This Court utilized the term "initial" as it was repeatedly used by Defendant and Plaintiff throughout their arguments to describe the February 28, 2012 letter and its notice that interest might be accruing. See (Doc. 8, pp. 4, 6, 8, 11-13) ("initial collection letter" at pages 4, 6, 8, 11, 13; "initial February 28, 2012 letter" at page 5; "initial letter" at pages 11, 12; and "initial CSI letter" at page 12); (Doc. 12, pp. 7, 10, 16) ("initial disclosure" at page 7; "initial letter" at page 10; "disclosure in the initial letter" at page 15; and "initially accrue" at page 16); (Doc. 13, p. 2) ("initial letter"); see also (Doc. 12, p. 12) ("interest disclosure"); (Doc. 14, pp. 2-3) ("interest disclosure"). The Court was aware, and is aware, that interest is not a disclosure specifically enumerated in the FDCPA, which Defendant highlighted in its prior arguments. See (Doc. 13, pp. 5-6). The Court was, and is, also aware that an "initial interest disclosure" is not specifically enumerated in the requirements of a debt collector's initial communication. See 15 U.S.C. §§ 1692e(11) & 1692g. For efficiency, the Undersigned utilized the words "initial interest disclosure" instead of "the disclosure regarding the possible accrual of interest which was made in the prior February 28, 2012 letter."

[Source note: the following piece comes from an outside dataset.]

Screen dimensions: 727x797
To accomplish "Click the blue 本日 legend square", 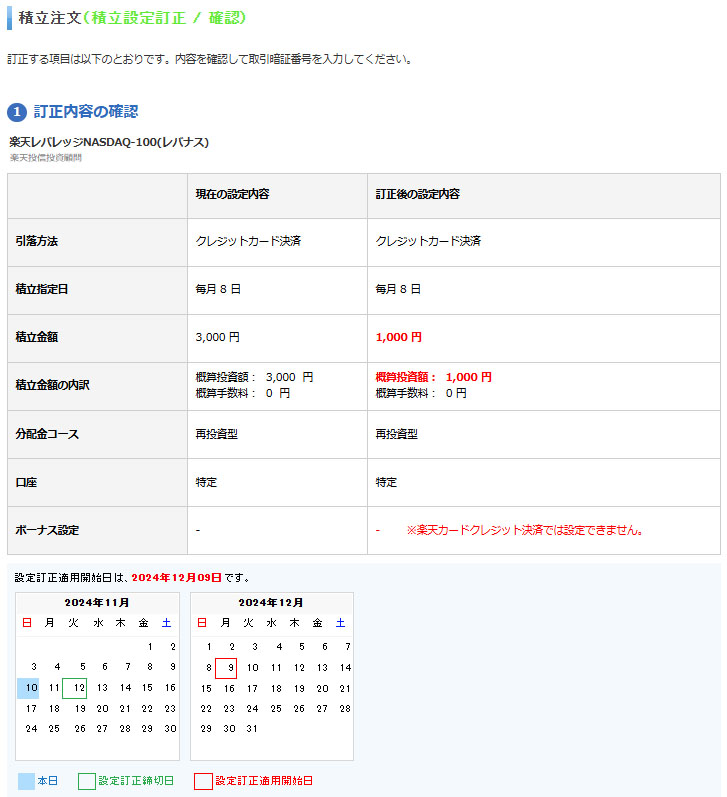I will pos(26,781).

To be clear, CSI is not arguing against the application of the logic in Michalek in this motion. Rather, CSI contends that the initial collection letter, which effectively disclosed the fact that interest could accrue, reflects adherence to the holding in Michalek. Because the February 28, 2012 initial collection letter from
CSI unequivocally and effectively placed Plaintiff on notice that interest may accrue on her debt account, CSI's conduct did not violate the FDCPA and its April 13, 2012 letter cannot be reasonably or rationally construed as deceptive or misleading.
(Doc. 8, p. 13). Defendant now asserts that it did not make any such agreement or concession and the Court erred in its interpretation of the above cited language. Based on the above argument and the fact that Defendant never claimed that the April 13, 2012 letter on its face was not deceptive, the Court concluded that Defendant was conceding that conclusion. However, Defendant is now adamant that it never made such a concession.

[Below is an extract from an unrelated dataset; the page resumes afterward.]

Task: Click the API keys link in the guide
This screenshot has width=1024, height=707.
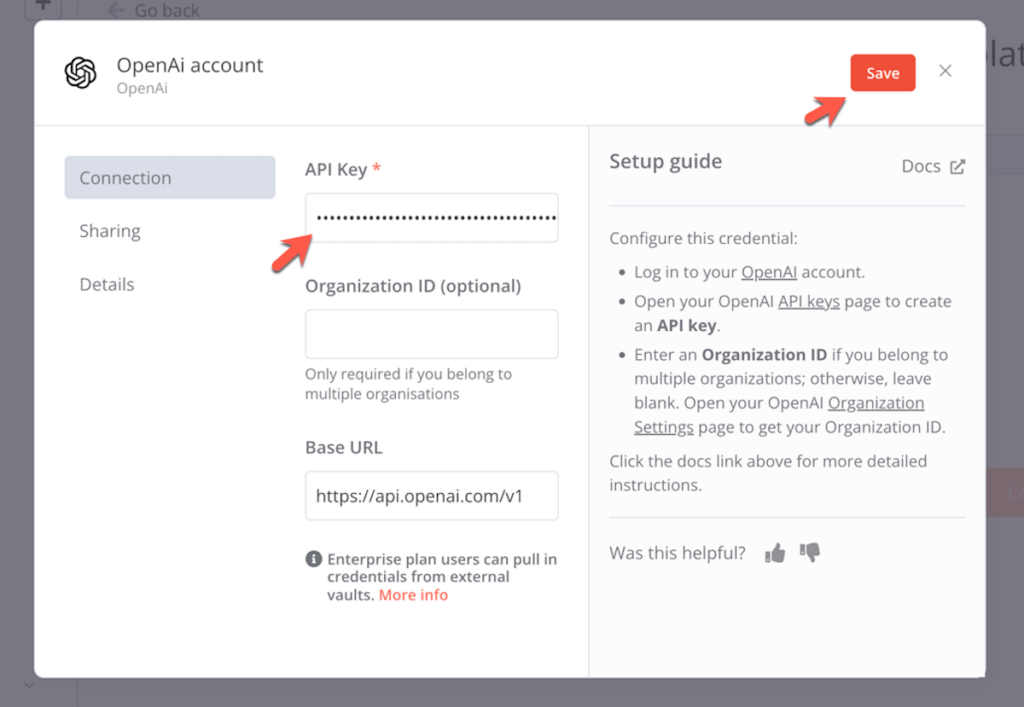Action: coord(809,301)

Nowhere in its motion for reconsideration or briefs is Defendant currently arguing that the April 13, 2012 letter on its own is not deceptive or not a violation of the FDCPA. (Doc. 20-21 & 25). Defendant sets forth no argument contradicting this Court's conclusion of law, that its April 11, 2013 letter standing alone was deceptive. Rather, Defendant only claims that it did not concede the issue. Ironically, in its brief Defendant describes the "key factual distinction" and the "vital factual distinction" as the "initial interest disclosure" and, in its reply brief, Defendant states that "the key difference between [Michalek and the case sub judice]" is "the presence of the interest disclosure in the first letter." (Doc. 21, p. 13) and (Doc. 25, p. 2). However, Defendant now takes the position that if the only letter sent were the April 13, 2012 letter, which set forth an amount due but failed to state that interest was accumulating, the April 13, 2012 letter would not be deceptive in accordance with "the application of the logic of Michalek."

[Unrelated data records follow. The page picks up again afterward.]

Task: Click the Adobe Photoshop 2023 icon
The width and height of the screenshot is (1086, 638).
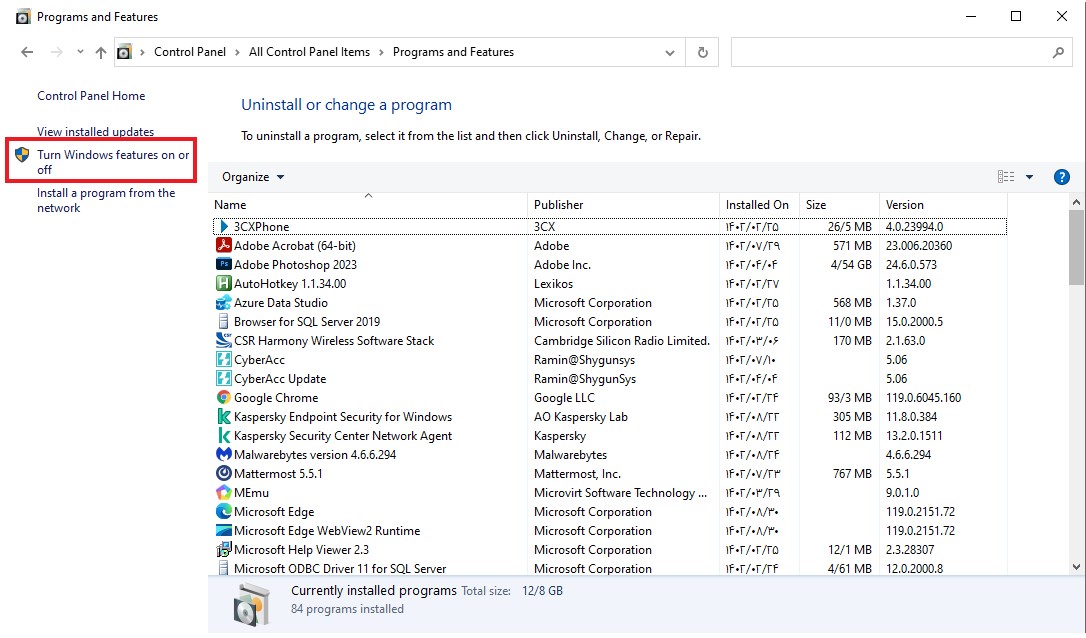Action: (224, 265)
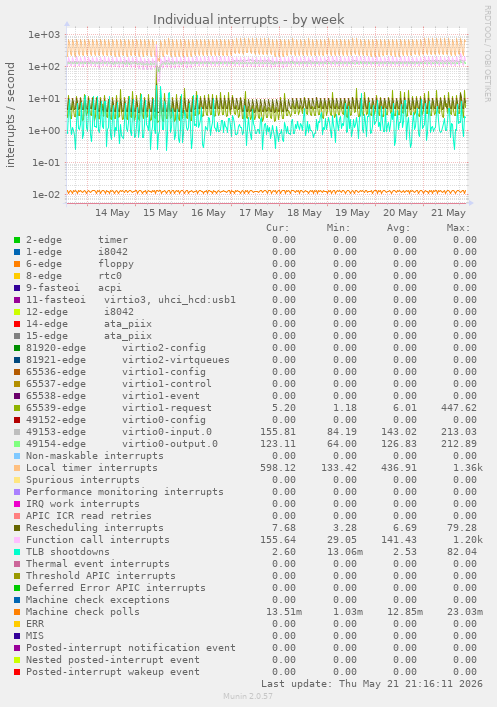The height and width of the screenshot is (707, 497).
Task: Click the 15 May date label on x-axis
Action: pos(160,213)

The Court need not parse the above language as the language and/or the construed concession/agreement were not germane to the ultimate underlying conclusion. This Court finds that if the April 13, 2012 letter were the only communication between the parties, it would be found to be deceptive and a violation of the FDCPA in accordance with the Michalek decision. See Michalek, 2011 U.S. Dist. LEXIS 142976 at * 11 (Collection letters failing to reference the accrual of interest "are subject to two different interpretations as to the accumulation of interest, rendering them deceptive under § 1692e(10)."). This Court reached this conclusion based on its own review of the language of the April 13, 2012 letter and the holding in Michalek and not based on any argument or lack thereof by Defendant. Although the Undersigned did not state such a conclusion but rather interpreted Defendant's arguments to concede this issue, that conclusion was made as an underlying basis in the ultimate decision to find for Plaintiff. Accordingly, because the alleged error, finding that Defendant conceded said issue, would not change the resolution, such error is harmless. Defendant has not established a manifest injustice worthy of reconsideration. See Clark v. Sneizek, 266 Fed. Appx. 212, 214 (3d Cir. 2008) (Affirming the denial of a motion for reconsideration where the district court mischaracterized and stated an argument in error but such mischaracterization did not affect the correctness of the ultimate conclusion.). The motion for reconsideration will be denied on this ground.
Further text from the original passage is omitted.